A prism of angle $$75^{o}$$ and refractive index $$\sqrt{3}$$ is coated with thin film of refractive index 1.5 only at the back exit surface. To have total internal reflection at the back exit surface the incident angle must be______.
($$\sin 15^{o}$$ = 0.25 and $$\sin 25^{o}$$ = 0.43)

Step 1: Find the critical angle ($$C$$) for the back surface

The critical angle at the interface between the prism and the thin film is given by:

$$ \sin C = \frac{\mu_{\text{film}}}{\mu_{\text{prism}}} $$

$$ \sin C = \frac{1.5}{\sqrt{3}} = \frac{3/2}{\sqrt{3}} = \frac{\sqrt{3}}{2} $$

$$ C = 60^\circ $$

Step 2: Condition for Total Internal Reflection (TIR)

For TIR to occur at the back exit surface, the angle of incidence at that internal surface ($$r_2$$) must be greater than or equal to the critical angle:

$$ r_2 \ge 60^\circ $$

Step 3: Relate $$r_2$$ to the first refraction angle ($$r_1$$)

In a prism, the internal angles are related to the prism angle ($$A$$) by the formula $$r_1 + r_2 = A$$. Given $$A = 75^\circ$$:

$$ r_1 = 75^\circ - r_2 $$

Substitute the inequality condition for $$r_2$$:

$$ r_1 \le 75^\circ - 60^\circ $$

$$ r_1 \le 15^\circ $$

Step 4: Find the condition for the initial incident angle ($$i$$)

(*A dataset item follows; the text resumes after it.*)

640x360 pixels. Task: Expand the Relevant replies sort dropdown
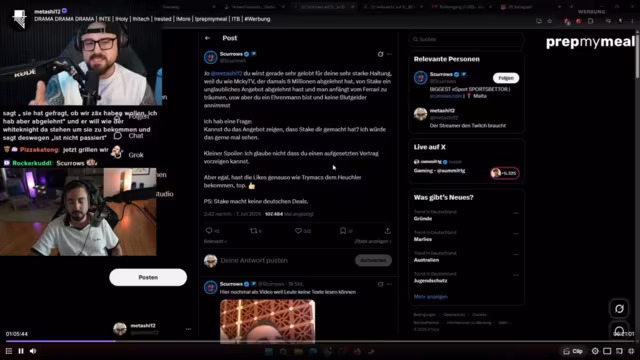tap(216, 242)
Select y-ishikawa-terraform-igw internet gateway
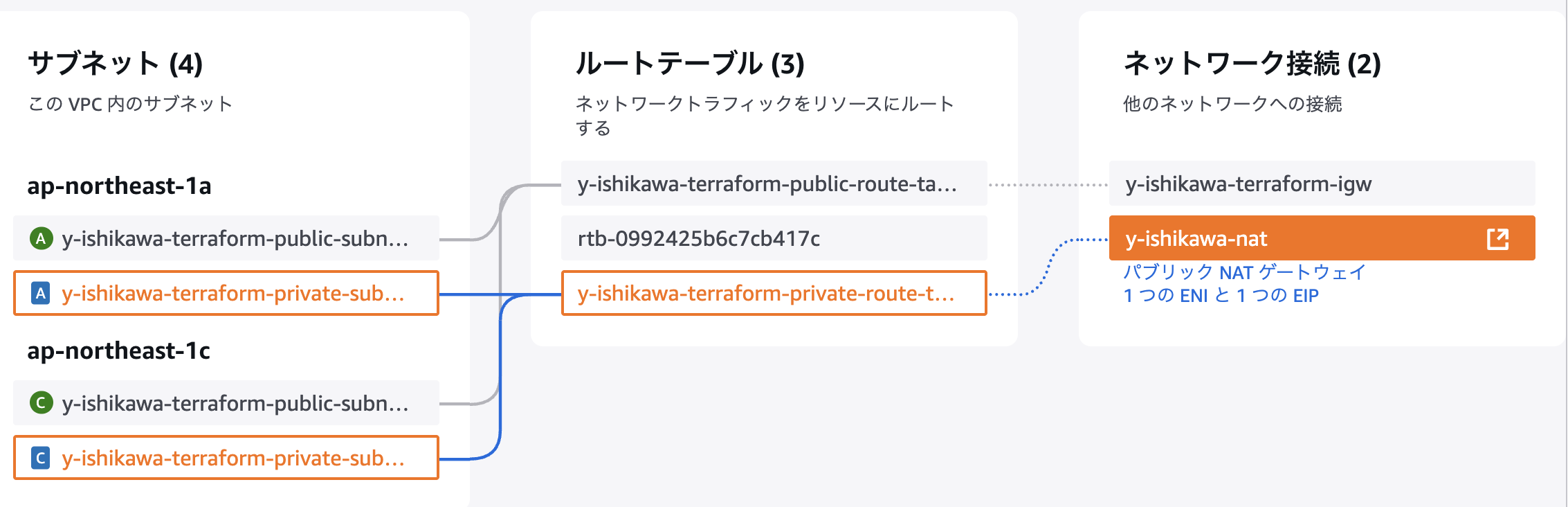Screen dimensions: 1568x507 1322,184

Apply Snell's Law at the first interface (air to prism):

$$ 1 \cdot \sin i = \mu_{\text{prism}} \cdot \sin r_1 $$

$$ \sin i = \sqrt{3} \sin r_1 $$

Since $$r_1 \le 15^\circ$$, and the sine function increases with angle in this range:

$$ \sin i \le \sqrt{3} \sin 15^\circ $$

Substitute the given value $$\sin 15^\circ = 0.25$$:

$$ \sin i \le \sqrt{3} \times 0.25 $$

$$ \sin i \le 1.732 \times 0.25 $$

$$ \sin i \le 0.433 $$

Step 5: Conclusion

We are given that $$\sin 25^\circ = 0.43$$.

Since our condition is $$\sin i \le 0.433$$, the maximum possible value for the incident angle $$i$$ is roughly $$25.6^\circ$$.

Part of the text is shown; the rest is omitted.